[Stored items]
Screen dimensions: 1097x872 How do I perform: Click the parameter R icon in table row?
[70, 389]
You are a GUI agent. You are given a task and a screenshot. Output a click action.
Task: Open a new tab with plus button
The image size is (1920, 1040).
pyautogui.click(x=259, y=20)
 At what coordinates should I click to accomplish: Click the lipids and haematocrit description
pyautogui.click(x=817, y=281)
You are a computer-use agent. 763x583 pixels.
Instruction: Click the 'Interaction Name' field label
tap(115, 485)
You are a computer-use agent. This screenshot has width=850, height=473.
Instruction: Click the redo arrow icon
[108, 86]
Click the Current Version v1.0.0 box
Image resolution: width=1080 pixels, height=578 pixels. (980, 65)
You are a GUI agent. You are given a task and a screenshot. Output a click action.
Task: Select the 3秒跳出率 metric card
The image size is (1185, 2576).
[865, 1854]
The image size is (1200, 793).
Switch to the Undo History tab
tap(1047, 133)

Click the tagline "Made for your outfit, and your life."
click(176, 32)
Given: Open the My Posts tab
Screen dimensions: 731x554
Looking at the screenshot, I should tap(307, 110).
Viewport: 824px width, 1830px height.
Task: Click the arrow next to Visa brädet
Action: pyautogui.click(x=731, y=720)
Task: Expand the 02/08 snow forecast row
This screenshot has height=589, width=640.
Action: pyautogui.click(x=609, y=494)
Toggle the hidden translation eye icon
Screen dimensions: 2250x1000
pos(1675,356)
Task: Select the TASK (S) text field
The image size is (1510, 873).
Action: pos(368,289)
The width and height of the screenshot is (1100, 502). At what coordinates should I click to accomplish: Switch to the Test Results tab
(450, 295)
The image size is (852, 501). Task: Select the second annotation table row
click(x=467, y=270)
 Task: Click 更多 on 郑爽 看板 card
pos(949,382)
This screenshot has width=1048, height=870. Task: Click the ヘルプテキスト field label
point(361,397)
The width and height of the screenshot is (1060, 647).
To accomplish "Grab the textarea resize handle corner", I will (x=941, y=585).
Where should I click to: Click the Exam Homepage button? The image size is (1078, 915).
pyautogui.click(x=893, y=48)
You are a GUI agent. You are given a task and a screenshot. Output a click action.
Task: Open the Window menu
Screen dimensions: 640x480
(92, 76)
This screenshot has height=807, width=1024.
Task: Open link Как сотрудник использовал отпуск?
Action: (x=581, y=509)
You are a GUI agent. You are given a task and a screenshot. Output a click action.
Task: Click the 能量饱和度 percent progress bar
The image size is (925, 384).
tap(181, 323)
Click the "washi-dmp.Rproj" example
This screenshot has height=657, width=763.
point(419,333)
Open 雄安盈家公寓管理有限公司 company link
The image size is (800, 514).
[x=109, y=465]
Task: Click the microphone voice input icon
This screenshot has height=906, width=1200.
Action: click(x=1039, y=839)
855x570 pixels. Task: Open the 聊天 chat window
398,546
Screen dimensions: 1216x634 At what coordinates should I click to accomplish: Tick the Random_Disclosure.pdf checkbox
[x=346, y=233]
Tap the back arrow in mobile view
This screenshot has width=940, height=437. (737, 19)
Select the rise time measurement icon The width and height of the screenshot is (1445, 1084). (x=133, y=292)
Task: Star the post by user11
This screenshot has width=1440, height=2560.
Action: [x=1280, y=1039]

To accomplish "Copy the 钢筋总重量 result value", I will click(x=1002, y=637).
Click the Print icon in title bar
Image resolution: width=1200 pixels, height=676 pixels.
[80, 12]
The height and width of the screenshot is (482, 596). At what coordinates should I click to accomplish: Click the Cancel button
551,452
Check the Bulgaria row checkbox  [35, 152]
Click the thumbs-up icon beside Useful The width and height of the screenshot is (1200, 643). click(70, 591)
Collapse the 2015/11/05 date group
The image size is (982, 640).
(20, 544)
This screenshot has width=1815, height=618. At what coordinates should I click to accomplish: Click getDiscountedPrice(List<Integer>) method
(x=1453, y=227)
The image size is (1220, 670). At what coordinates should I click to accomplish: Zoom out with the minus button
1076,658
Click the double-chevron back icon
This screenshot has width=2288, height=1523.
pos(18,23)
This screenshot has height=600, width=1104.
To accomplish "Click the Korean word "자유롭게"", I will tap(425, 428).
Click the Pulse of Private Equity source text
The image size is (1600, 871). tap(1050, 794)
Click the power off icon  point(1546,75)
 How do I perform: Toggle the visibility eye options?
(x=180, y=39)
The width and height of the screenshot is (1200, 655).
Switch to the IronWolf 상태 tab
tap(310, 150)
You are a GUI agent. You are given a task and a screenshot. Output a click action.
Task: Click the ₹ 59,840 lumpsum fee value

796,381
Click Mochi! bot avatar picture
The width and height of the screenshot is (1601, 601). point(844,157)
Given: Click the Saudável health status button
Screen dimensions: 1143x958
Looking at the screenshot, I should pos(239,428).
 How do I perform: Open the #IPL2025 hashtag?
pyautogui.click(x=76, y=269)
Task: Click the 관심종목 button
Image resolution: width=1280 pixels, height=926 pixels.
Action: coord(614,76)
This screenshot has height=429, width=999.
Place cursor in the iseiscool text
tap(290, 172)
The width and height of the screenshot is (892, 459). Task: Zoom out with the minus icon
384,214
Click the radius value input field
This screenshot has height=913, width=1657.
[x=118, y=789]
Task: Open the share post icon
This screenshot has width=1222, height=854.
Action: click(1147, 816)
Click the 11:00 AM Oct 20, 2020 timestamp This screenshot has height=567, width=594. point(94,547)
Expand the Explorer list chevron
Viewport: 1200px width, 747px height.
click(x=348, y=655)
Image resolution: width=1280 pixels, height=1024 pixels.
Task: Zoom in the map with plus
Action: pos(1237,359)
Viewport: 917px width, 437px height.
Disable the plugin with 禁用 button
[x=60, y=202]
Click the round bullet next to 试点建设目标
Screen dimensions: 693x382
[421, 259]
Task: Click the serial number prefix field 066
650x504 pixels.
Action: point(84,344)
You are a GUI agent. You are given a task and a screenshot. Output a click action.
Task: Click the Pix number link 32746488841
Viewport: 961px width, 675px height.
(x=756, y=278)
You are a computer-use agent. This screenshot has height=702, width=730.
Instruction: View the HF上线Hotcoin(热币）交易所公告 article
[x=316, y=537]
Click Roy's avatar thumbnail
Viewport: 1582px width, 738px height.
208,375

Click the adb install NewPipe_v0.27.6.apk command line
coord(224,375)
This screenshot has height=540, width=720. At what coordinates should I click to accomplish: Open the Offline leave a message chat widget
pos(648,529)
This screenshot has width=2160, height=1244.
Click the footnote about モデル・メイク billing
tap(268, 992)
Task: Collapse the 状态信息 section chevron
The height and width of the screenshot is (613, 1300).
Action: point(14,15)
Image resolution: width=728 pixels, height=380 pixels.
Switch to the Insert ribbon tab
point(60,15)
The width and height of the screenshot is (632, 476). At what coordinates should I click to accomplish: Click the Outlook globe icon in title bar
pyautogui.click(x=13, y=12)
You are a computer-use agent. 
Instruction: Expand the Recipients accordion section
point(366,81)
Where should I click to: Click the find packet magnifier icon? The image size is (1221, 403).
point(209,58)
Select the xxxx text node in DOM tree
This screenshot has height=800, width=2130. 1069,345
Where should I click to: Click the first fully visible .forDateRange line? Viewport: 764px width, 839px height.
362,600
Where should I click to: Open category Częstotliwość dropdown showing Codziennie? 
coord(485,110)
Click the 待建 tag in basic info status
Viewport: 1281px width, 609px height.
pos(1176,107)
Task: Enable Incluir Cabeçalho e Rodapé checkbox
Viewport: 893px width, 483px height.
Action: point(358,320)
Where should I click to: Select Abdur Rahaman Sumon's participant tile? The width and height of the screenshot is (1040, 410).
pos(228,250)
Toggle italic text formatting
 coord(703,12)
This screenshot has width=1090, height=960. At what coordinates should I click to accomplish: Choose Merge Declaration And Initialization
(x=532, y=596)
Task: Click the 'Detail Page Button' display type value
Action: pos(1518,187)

**Problem**
Taking the line with "Given: Click the" as the first and the line with "Task: Click the Pix number link 32746488841" as the last, retype that stretch of the data above exactly, with no other lines.

**Expected output**
Given: Click the Saudável health status button
Screen dimensions: 1143x958
Looking at the screenshot, I should pos(239,428).
 How do I perform: Open the #IPL2025 hashtag?
pyautogui.click(x=76, y=269)
Task: Click the 관심종목 button
Image resolution: width=1280 pixels, height=926 pixels.
Action: coord(614,76)
This screenshot has height=429, width=999.
Place cursor in the iseiscool text
tap(290, 172)
The width and height of the screenshot is (892, 459). Task: Zoom out with the minus icon
384,214
Click the radius value input field
This screenshot has height=913, width=1657.
[x=118, y=789]
Task: Open the share post icon
This screenshot has width=1222, height=854.
Action: click(1147, 816)
Click the 11:00 AM Oct 20, 2020 timestamp This screenshot has height=567, width=594. point(94,547)
Expand the Explorer list chevron
Viewport: 1200px width, 747px height.
click(x=348, y=655)
Image resolution: width=1280 pixels, height=1024 pixels.
Task: Zoom in the map with plus
Action: pos(1237,359)
Viewport: 917px width, 437px height.
Disable the plugin with 禁用 button
[x=60, y=202]
Click the round bullet next to 试点建设目标
Screen dimensions: 693x382
[421, 259]
Task: Click the serial number prefix field 066
650x504 pixels.
Action: point(84,344)
You are a GUI agent. You are given a task and a screenshot. Output a click action.
Task: Click the Pix number link 32746488841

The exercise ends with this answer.